Emma stopped. She’d had her tarot read once before, when she and Alex had snuck into a New Age convention at the Cosmopolitan in Vegas. The psychic had been a slender woman with long dark hair and an accent that seemed to waver between Jamaican and Southern. She’d told Emma that she saw family difficulties on the horizon—secrets and lies exposed, a death—but that in the end Emma would gain financially. She and Alex had laughed about it. At the time it’d seemed like a good joke, since Emma didn’t have a family.
But she did now. And that family had difficulties in spades.

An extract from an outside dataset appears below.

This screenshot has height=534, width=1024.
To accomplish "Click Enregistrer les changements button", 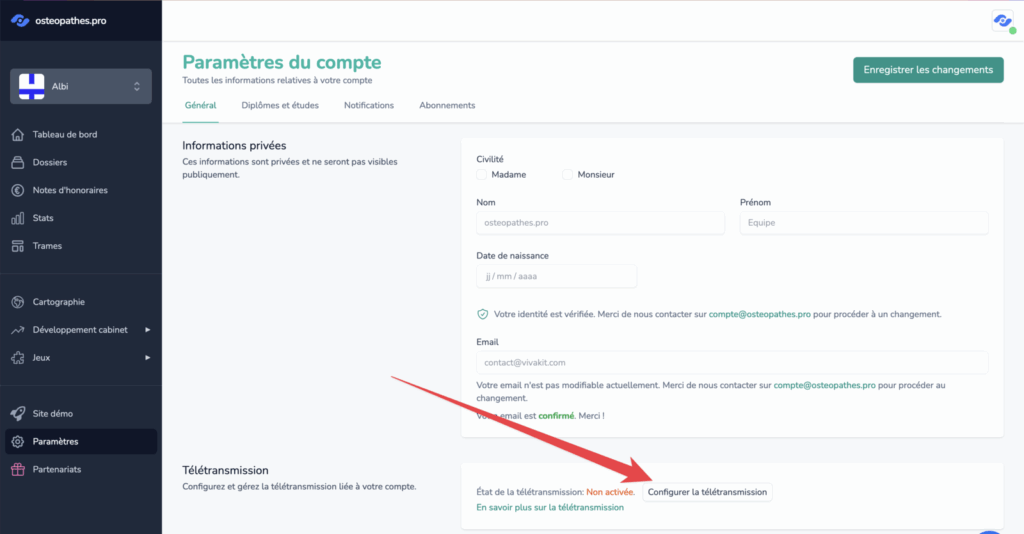I will 927,70.
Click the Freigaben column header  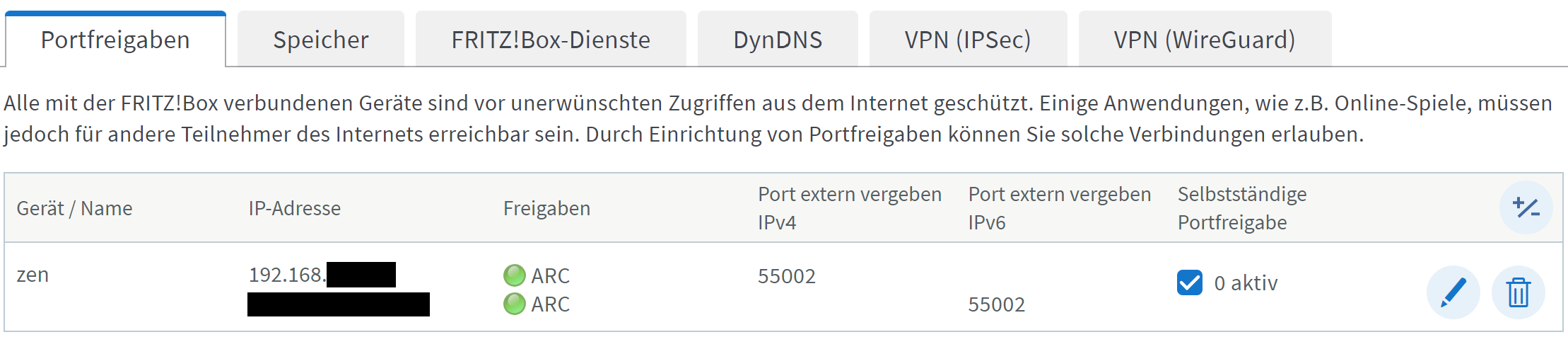point(546,208)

Emma chewed on her lip. She wasn’t sure she believed in fortune-telling. But she was out of ideas. And maybe, just maybe, the cards could tell her something. “All right,” she said. “Go ahead.”
Celeste said nothing, just started shuffling the cards. Emma couldn’t help noticing that, in spite of the faraway expression on her face, her hands moved with the speed and confidence of a seasoned cardsharp.
Celeste laid out the first card, which pictured a woman blindfolded and tied up in front of a row of swords. The drawing was simple and colorful, the woman’s face mostly obscured by the scarf around her eyes—but Emma’s skin crawled just looking at it. The woman was trapped, surrounded by blades.
“The Eight of Swords,” Celeste said carefully. “It indicates that you are incapacitated. That your options are limited and you cannot see a way out.”
Emma’s hands started to tremble, and she hid them under the table. Celeste drew another card. Two dogs stared up at the man in the moon. The face in the moon looked strange and unfriendly.
“The Moon.” Celeste turned her gaze up to meet Emma’s, her face serious and sad. “There’s madness around you, Sutton Mercer.”
The words sent a shaft of ice through Emma’s heart. The way she’d said it made it sound like it was Emma’s fault, like she’d generated insanity. She shook her head almost imperceptibly as Celeste turned over the third card. She didn’t need to have that one explained to her. The dark, skeletal rider carrying a black banner. That one was obvious.